In the data below, find the line with "355x300 pixels." and output it along with every later line, exactly, but not the pictures.

(Stored data)
····················
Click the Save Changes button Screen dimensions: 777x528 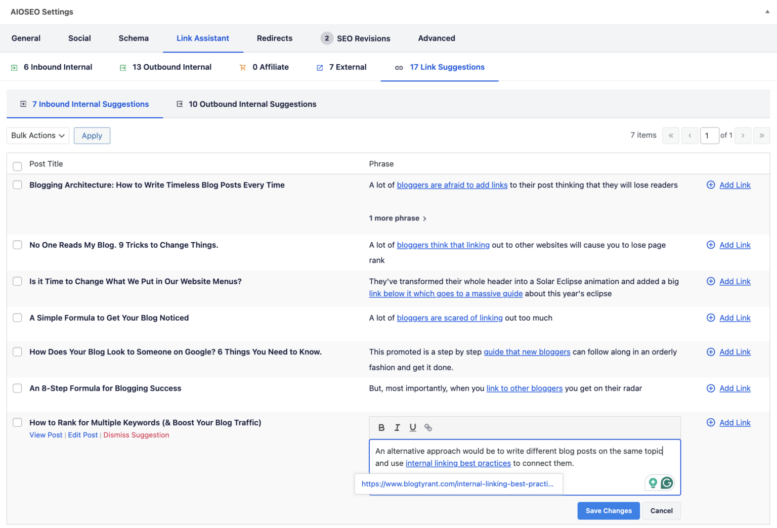[608, 511]
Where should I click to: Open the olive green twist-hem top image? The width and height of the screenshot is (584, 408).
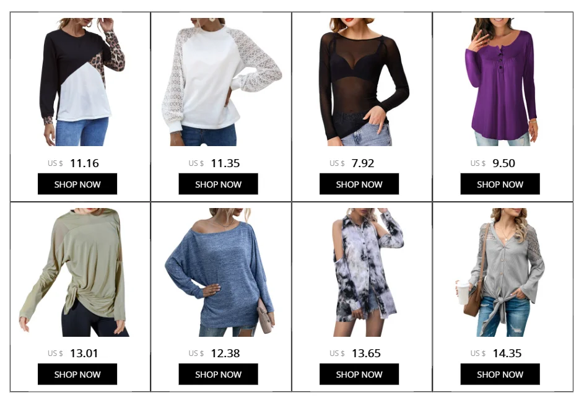point(74,272)
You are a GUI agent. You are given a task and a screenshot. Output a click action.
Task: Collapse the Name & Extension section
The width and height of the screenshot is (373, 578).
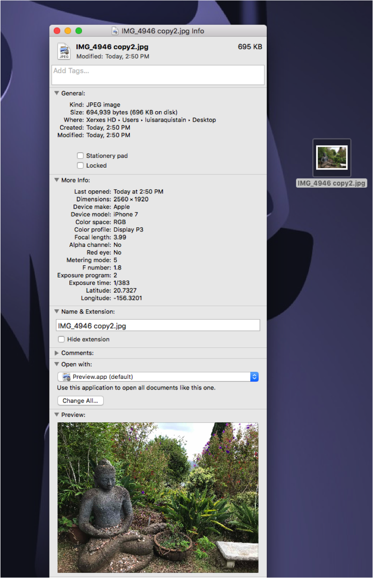57,312
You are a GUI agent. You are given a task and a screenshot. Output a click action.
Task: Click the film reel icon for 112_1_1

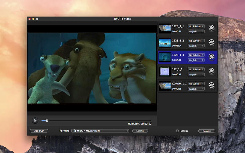click(211, 71)
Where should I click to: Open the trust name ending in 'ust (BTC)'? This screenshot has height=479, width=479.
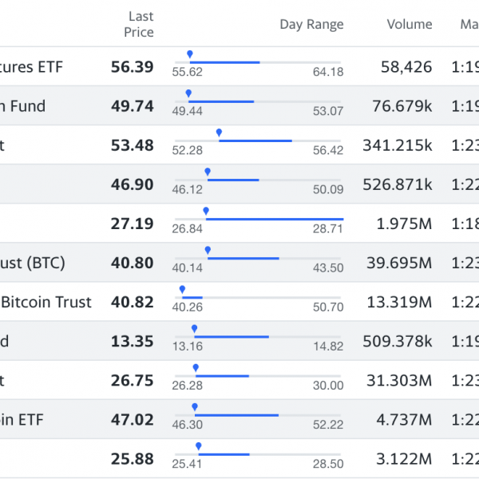33,263
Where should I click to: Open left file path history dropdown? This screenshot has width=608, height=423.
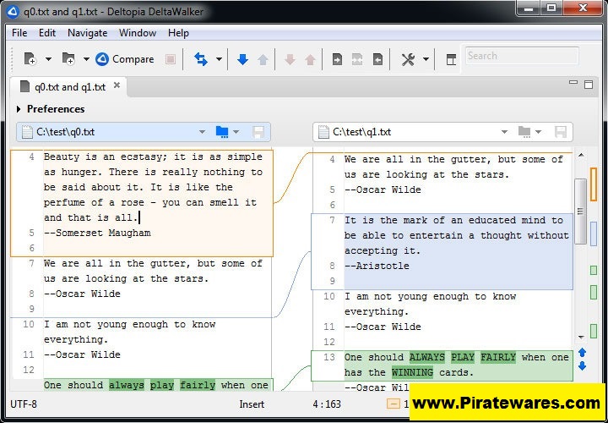pyautogui.click(x=202, y=132)
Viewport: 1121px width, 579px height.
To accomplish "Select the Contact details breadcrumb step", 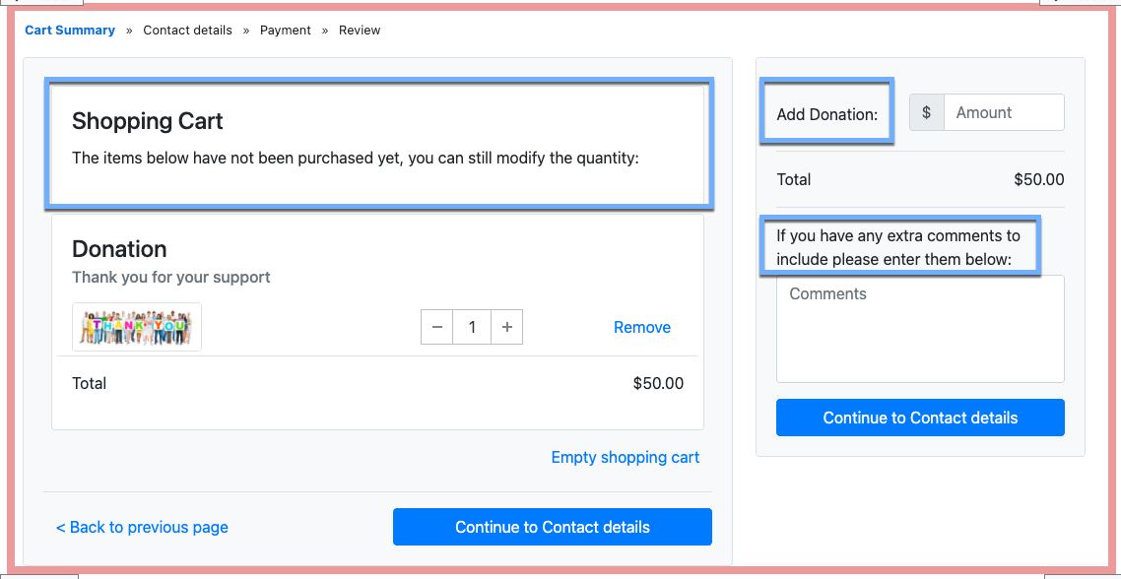I will pyautogui.click(x=187, y=31).
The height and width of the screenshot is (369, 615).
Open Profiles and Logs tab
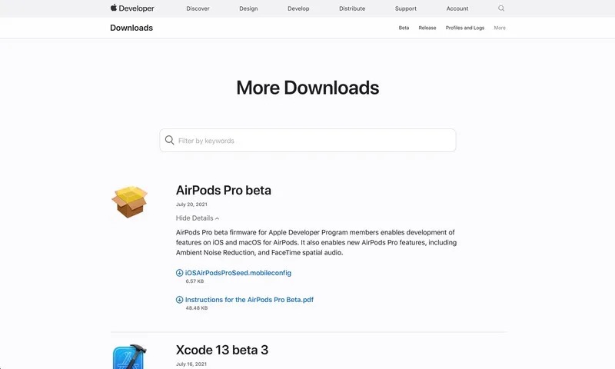coord(465,28)
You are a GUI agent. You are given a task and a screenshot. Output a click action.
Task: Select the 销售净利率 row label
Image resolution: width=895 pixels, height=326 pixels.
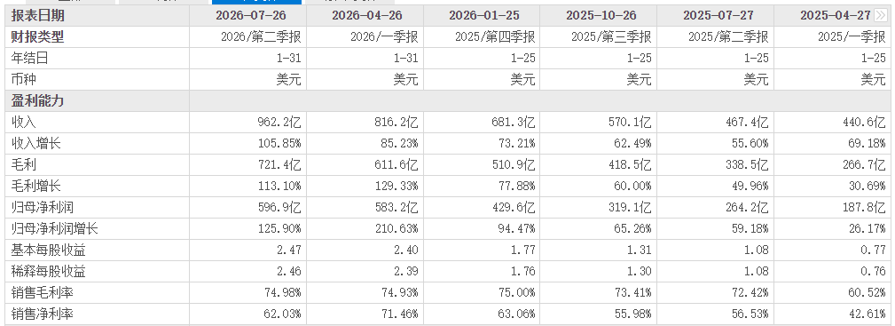coord(43,314)
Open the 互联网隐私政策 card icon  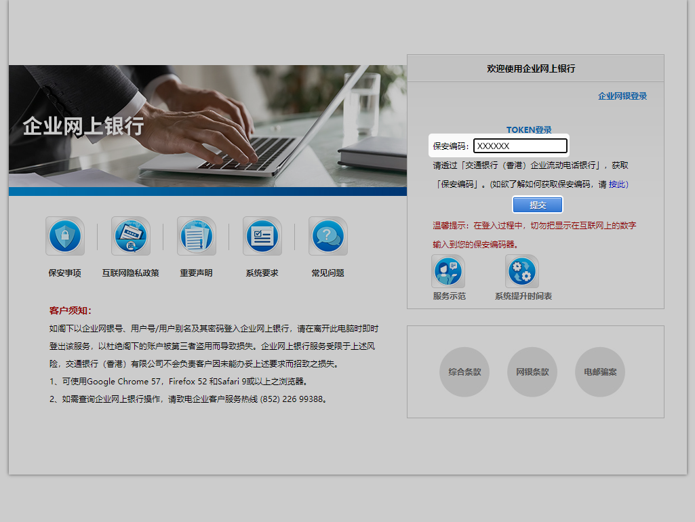click(x=131, y=236)
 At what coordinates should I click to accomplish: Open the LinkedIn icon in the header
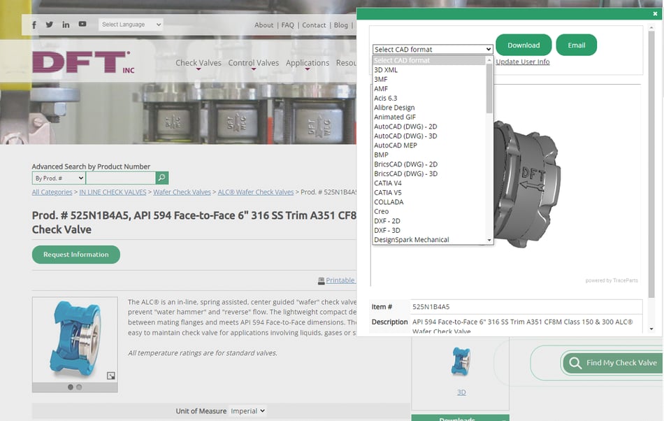pos(65,24)
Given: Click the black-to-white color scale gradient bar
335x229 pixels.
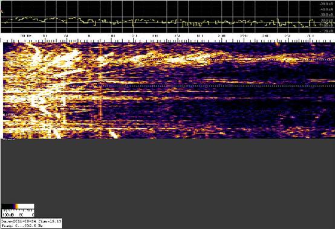Looking at the screenshot, I should (x=18, y=206).
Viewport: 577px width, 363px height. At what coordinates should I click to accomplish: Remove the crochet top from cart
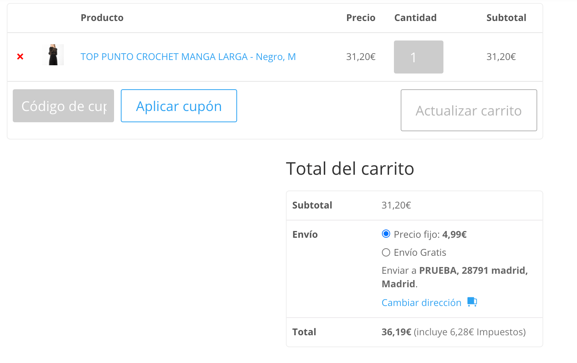click(x=20, y=57)
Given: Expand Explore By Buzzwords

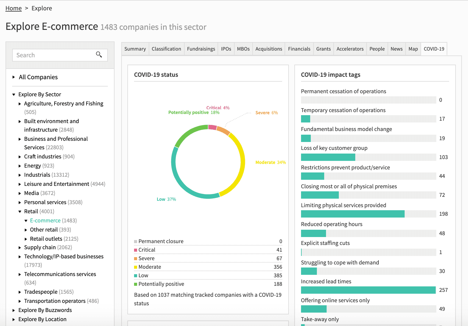Looking at the screenshot, I should tap(14, 310).
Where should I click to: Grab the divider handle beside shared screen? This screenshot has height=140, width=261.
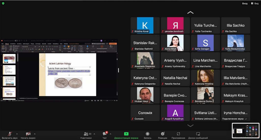click(118, 70)
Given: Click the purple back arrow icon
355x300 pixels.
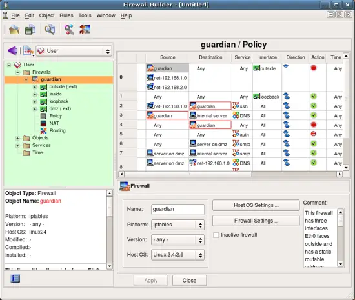Looking at the screenshot, I should pyautogui.click(x=12, y=51).
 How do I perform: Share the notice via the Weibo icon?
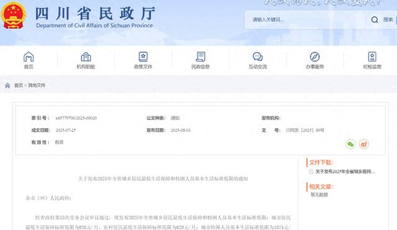[x=364, y=144]
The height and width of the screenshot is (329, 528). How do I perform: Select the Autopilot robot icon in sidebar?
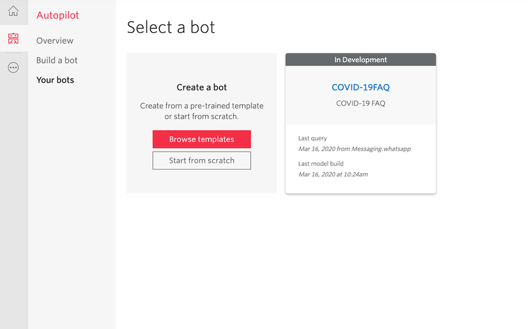(13, 38)
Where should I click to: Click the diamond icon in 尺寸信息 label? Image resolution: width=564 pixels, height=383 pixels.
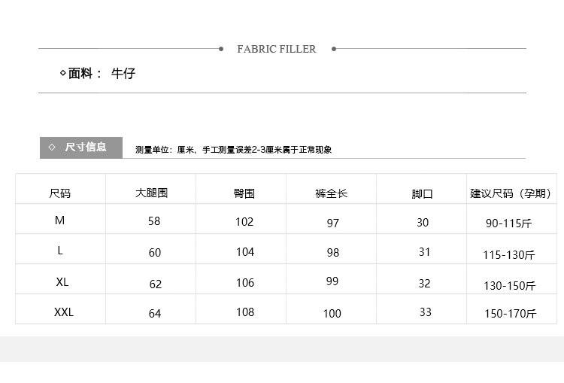pos(52,147)
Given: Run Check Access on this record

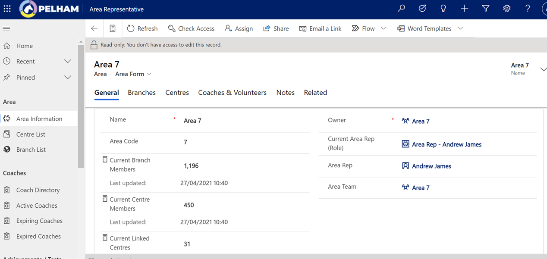Looking at the screenshot, I should (191, 28).
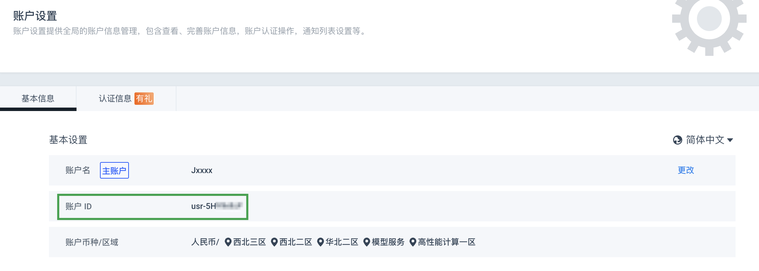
····················
Output ->
355x300 pixels.
Looking at the screenshot, I should pyautogui.click(x=12, y=51).
 How do I perform: Share the notice via the Weibo icon?
[x=364, y=144]
The height and width of the screenshot is (329, 528). How do I perform: Select the Autopilot robot icon in sidebar?
(13, 38)
Where should I click to: Click the diamond icon in 尺寸信息 label? Image resolution: width=564 pixels, height=383 pixels.
pos(52,147)
Given: Run Check Access on this record

Looking at the screenshot, I should (191, 28).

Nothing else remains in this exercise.